Travelling with your puppy – Cambridge Puppy Training

travelling with your puppy

Travelling with your pup can be hugely fun! With proper preparation, including your little one in your holidays and adventures is enjoyable for you and your pup. Whether you’re venturing off to far flung lands, or travelling a few hours down the motorway in the UK, there are a few things to consider before taking off on your travels.

Ensure your pup has a secure collar with id tag on at all times, it is a legal requirement for dogs to have some form of identification around their neck. Also, ensure your pup is microchipped with the information correct and up to date. You will need to think about how your puppy is travelling, you could invest in a safety harness designed for the car, with a seat belt clip. Alternatively, you could use a crate/carrier for your pup, making sure it is tethered/attached to something secure within the vehicle. Make sure the sleeping area has a comfy bed inside, preferably one from home which is used regularly by your pup. It may seem rather obvious, but ensure your pup has access to fresh drinking water at all times.
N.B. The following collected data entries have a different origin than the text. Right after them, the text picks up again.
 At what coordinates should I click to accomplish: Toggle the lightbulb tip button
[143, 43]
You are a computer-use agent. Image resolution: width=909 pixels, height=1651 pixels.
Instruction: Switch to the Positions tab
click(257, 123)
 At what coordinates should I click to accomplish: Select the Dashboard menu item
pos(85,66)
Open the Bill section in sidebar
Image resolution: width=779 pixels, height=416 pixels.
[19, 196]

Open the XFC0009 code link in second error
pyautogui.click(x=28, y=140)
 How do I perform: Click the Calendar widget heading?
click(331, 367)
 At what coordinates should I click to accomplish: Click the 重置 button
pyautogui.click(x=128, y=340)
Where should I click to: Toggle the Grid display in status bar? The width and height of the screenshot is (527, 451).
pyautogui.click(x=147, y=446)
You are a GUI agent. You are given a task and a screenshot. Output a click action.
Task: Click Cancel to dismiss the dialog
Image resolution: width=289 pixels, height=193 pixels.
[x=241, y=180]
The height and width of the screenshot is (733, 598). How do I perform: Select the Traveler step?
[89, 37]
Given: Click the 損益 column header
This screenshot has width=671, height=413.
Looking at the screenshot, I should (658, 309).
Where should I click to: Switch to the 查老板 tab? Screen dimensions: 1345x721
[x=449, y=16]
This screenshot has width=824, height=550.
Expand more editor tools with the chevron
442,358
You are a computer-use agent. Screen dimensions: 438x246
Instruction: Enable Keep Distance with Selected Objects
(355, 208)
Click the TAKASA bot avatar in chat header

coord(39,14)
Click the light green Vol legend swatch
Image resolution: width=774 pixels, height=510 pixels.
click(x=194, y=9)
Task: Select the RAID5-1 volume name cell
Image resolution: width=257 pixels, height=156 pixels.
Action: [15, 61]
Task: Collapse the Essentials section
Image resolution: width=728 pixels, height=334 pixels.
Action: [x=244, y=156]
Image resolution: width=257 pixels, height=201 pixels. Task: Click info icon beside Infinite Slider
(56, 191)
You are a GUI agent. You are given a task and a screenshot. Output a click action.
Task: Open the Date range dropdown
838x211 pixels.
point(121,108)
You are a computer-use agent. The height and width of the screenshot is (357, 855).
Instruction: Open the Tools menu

You may want to provide toys/treats/chews etc for the journey. It’s best to make sure these are fairly durable and long-lasting, you don’t want to have to keep checking for wear and tear of the toys/chews and any potential swallowing hazards! It’s always a good idea when travelling anywhere to take a couple of spare leads/collars, just in case any are chewed by your pup or you lose one.

We want to ensure we build up exposure to any new environment positively and gradually, so make early experiences fun, enjoyable and short. We are aiming to gradually habituate your pup to this strange new place, to us it’s just a vehicle but to our pups it’s something very large and new! You could try possibly feeding your pup in the vehicle a few times, really trying to build up positive associations. You could also do a few small training sessions in there too, working on some calming behaviours such as ‘downs’ or ‘wait’s. Fairly passive behaviours which encourage settling are best, nothing which creates excitement or raises arousal levels. Try not to do too many training sessions, just a couple, we don’t want our pup thinking we just get fun training sessions in the vehicle and annoying you when travelling for more training fun!

You could sit in the vehicle with your pup a few times prior to travelling anywhere, encouraging calm behaviours. For example, give your pup a stuffed kong in his crate/pen whilst you read for a while, thereby rewarding him for settling in the vehicle and amusing himself in an appropriate way. You could extend this further and even sleep in the vehicle at night a couple of times if you wish! (I’m thinking of caravans or motorhomes!) Make sure your pup is aware of where his bed area is, make sure he is comfortable with it, and this may really help him settle down when it comes to long travels.

If possible, try to do a couple of short journeys in the vehicle prior to your long journey, this can really help your pup acclimatise to the motion of the vehicle and the movement. Car sickness in pups is quite common, however by doing lots of short regular journeys, making sure breaking/accelerating and corners are done ‘gently’, you can really help calm the sickness down. Most pups do grow out of it fairly quickly, but if in doubt, do ask your vet who may be able to provide anti-sickness medications. You could consider some ‘calming’ aids, such as an adaptil collar or some rescue remedy drops for your pups water. If you feel your pup is finding the process unsettling these may help him relax.

Some top tips to remember when travelling with your puppy!

  • Plan your rest stops prior to travelling– where, when and how often you will be letting pup out for the toilet and walk/sniff etc
  • Check and make a note of the local vets in the area you are going to, including the nearest 24 hour emergency vet, and possibly a few along the way too
  • Take your pups medical records with you including vaccination history
  • Invest in a dog first aid kit (lots of pet shops will sell these, or amazon online)
  • Consider buying a long tether/peg for the ground, dependent on where you’re going, ensuring your pup can’t run off whilst away!
  • If you have a particularly small pup, you could consider a ramp for easy access in/out of the vehicle

As with any new environment we aim for our pups exposure to be positive and enjoyable. Try not to expect your pup to immediately settle in a new and strange environment without a little pre-planning and habituation!